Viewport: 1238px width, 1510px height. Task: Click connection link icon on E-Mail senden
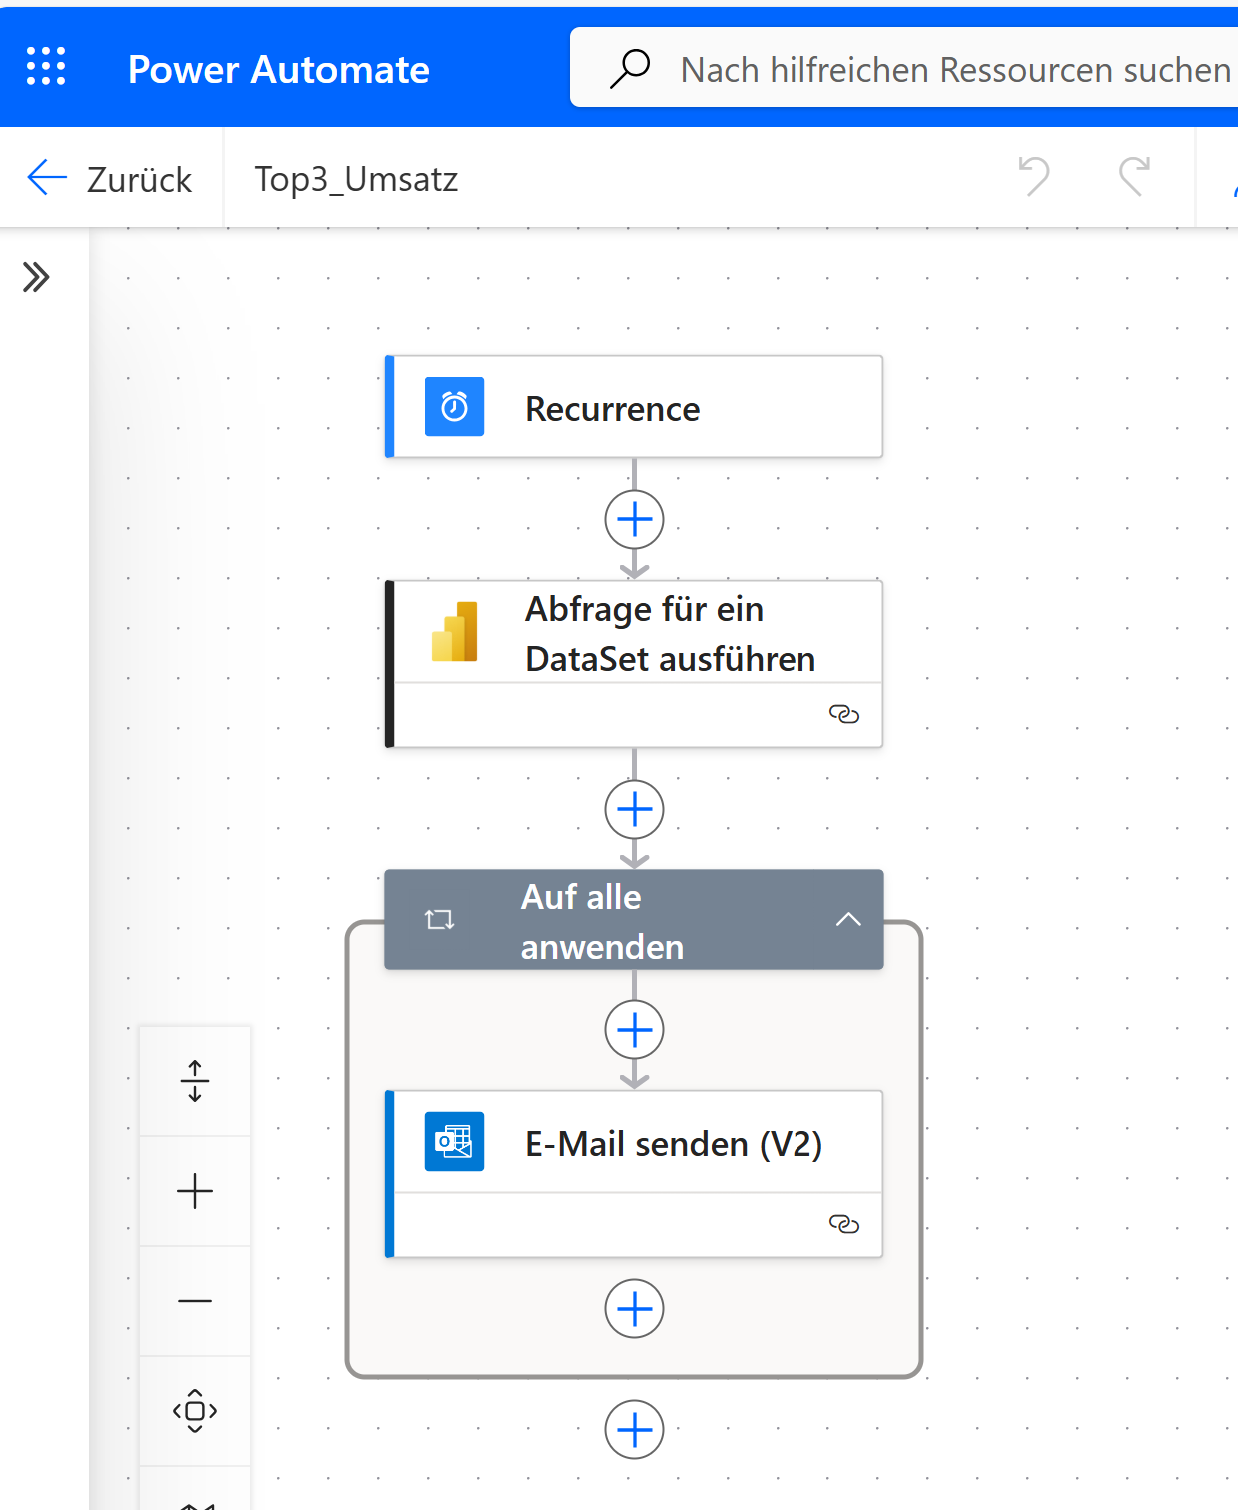pos(843,1224)
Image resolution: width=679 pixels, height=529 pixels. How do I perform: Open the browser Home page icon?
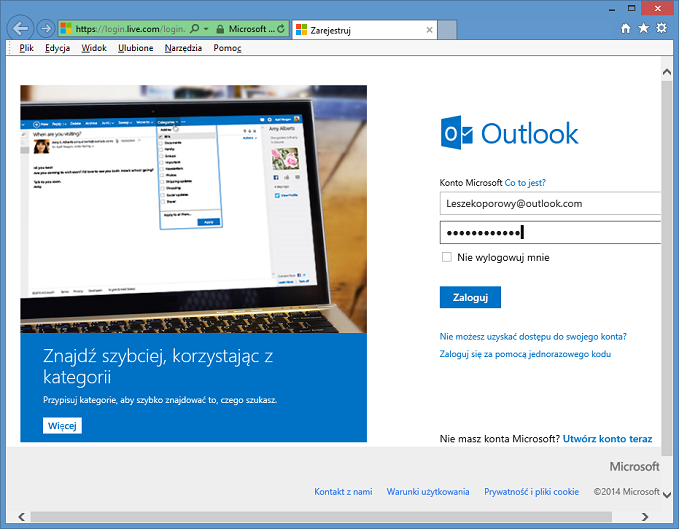click(627, 29)
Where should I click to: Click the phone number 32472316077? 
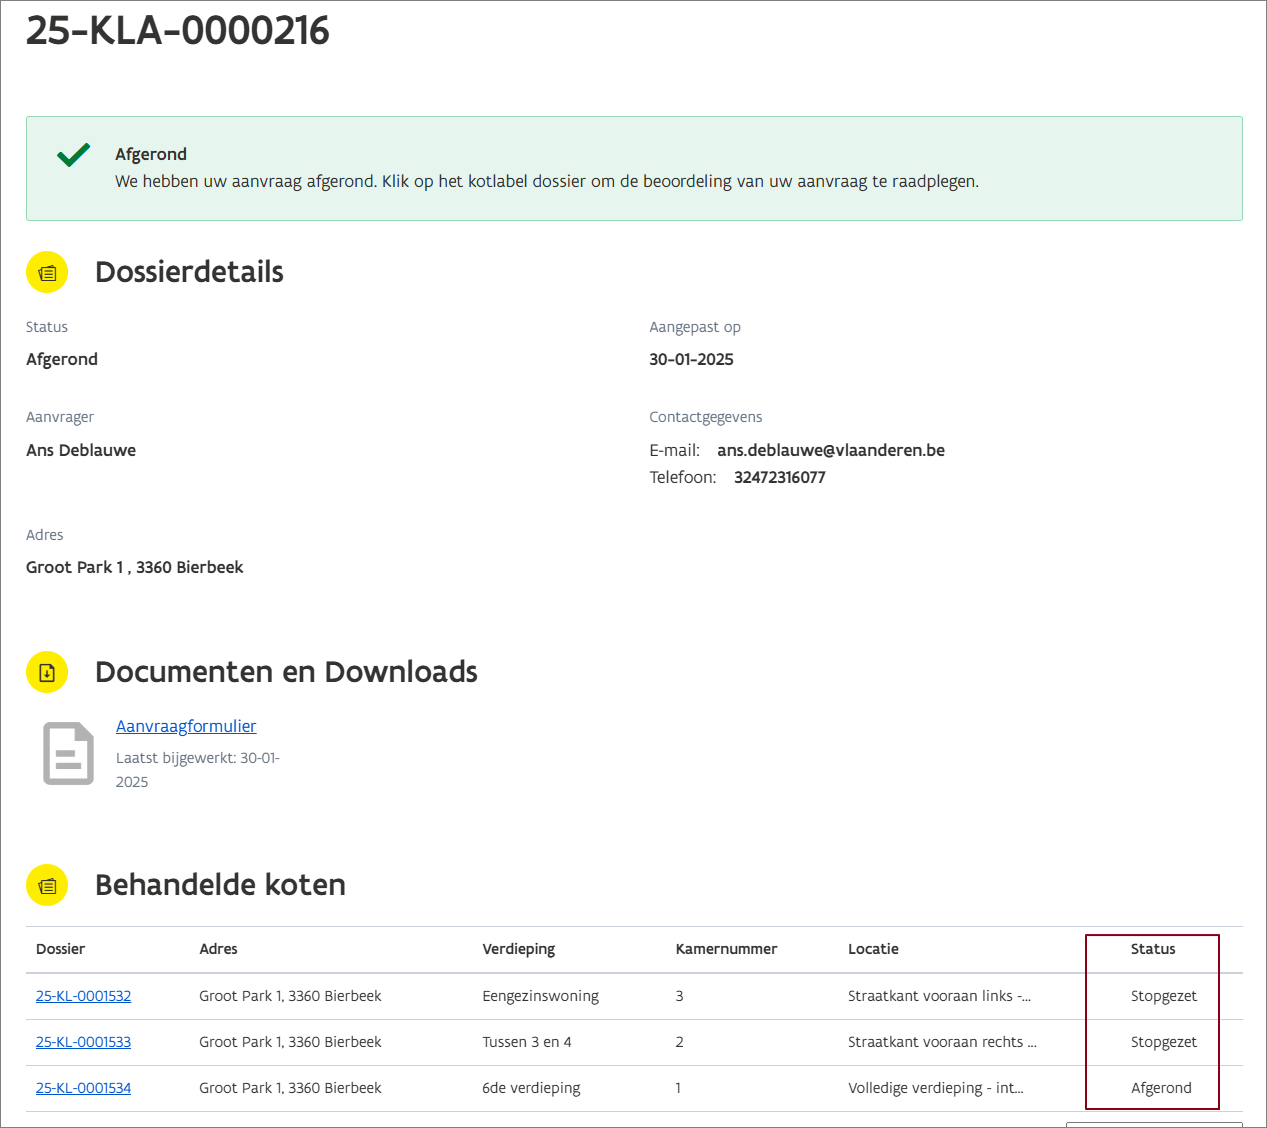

Work order ::
In your copy, repeat the records above exactly and include no images.

Response to the exercise ::
Viewport: 1238px width, 1510px height. Task: Click connection link icon on E-Mail senden
pos(843,1224)
Image resolution: width=679 pixels, height=529 pixels. How do I perform: Open the browser Home page icon?
click(627, 29)
Where should I click to: Click the phone number 32472316077? 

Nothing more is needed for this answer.